▶ _Assigned task_
Each line of the records needs to come back exactly as written.

▶ _Data for this task_
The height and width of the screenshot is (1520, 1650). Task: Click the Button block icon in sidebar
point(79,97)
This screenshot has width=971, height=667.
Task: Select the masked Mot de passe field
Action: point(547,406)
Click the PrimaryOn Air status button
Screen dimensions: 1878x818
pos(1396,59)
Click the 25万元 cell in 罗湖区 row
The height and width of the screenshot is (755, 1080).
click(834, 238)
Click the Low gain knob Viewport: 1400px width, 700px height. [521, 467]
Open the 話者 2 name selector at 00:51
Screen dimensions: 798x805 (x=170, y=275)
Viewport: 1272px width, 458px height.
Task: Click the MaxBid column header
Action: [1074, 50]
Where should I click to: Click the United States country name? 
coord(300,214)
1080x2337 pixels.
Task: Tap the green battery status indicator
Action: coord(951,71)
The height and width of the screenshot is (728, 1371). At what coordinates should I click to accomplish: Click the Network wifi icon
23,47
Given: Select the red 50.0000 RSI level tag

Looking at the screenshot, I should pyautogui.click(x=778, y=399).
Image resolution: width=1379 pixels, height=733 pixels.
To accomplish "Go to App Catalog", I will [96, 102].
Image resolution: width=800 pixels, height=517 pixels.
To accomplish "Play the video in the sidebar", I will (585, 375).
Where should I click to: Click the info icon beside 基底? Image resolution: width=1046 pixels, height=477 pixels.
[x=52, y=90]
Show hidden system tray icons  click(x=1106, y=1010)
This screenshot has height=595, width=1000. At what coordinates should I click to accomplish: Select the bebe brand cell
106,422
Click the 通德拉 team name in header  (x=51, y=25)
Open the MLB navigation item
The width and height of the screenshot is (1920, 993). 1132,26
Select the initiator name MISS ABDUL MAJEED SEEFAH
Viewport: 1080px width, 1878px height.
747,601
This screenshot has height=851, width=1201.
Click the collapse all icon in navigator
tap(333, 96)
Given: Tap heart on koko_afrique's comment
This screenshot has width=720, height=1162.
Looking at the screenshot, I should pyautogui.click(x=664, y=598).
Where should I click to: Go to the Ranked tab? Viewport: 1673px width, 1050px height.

▶ _Answer below_
The height and width of the screenshot is (1520, 1650). Task: Click the Button block icon in sidebar
point(79,97)
This screenshot has width=971, height=667.
Task: Select the masked Mot de passe field
Action: point(547,406)
Click the PrimaryOn Air status button
Screen dimensions: 1878x818
pos(1396,59)
Click the 25万元 cell in 罗湖区 row
The height and width of the screenshot is (755, 1080).
click(834, 238)
Click the Low gain knob Viewport: 1400px width, 700px height. [521, 467]
Open the 話者 2 name selector at 00:51
Screen dimensions: 798x805 (x=170, y=275)
Viewport: 1272px width, 458px height.
Task: Click the MaxBid column header
Action: [1074, 50]
Where should I click to: Click the United States country name? 
coord(300,214)
1080x2337 pixels.
Task: Tap the green battery status indicator
Action: coord(951,71)
The height and width of the screenshot is (728, 1371). At what coordinates should I click to accomplish: Click the Network wifi icon
23,47
Given: Select the red 50.0000 RSI level tag

Looking at the screenshot, I should pyautogui.click(x=778, y=399).
Image resolution: width=1379 pixels, height=733 pixels.
To accomplish "Go to App Catalog", I will [96, 102].
Image resolution: width=800 pixels, height=517 pixels.
To accomplish "Play the video in the sidebar", I will (585, 375).
Where should I click to: Click the info icon beside 基底? Image resolution: width=1046 pixels, height=477 pixels.
[x=52, y=90]
Show hidden system tray icons  click(x=1106, y=1010)
This screenshot has height=595, width=1000. At what coordinates should I click to accomplish: Select the bebe brand cell
106,422
Click the 通德拉 team name in header  (x=51, y=25)
Open the MLB navigation item
The width and height of the screenshot is (1920, 993). 1132,26
Select the initiator name MISS ABDUL MAJEED SEEFAH
Viewport: 1080px width, 1878px height.
747,601
This screenshot has height=851, width=1201.
Click the collapse all icon in navigator
tap(333, 96)
Given: Tap heart on koko_afrique's comment
This screenshot has width=720, height=1162.
Looking at the screenshot, I should pyautogui.click(x=664, y=598).
Where should I click to: Go to the Ranked tab? Viewport: 1673px width, 1050px height.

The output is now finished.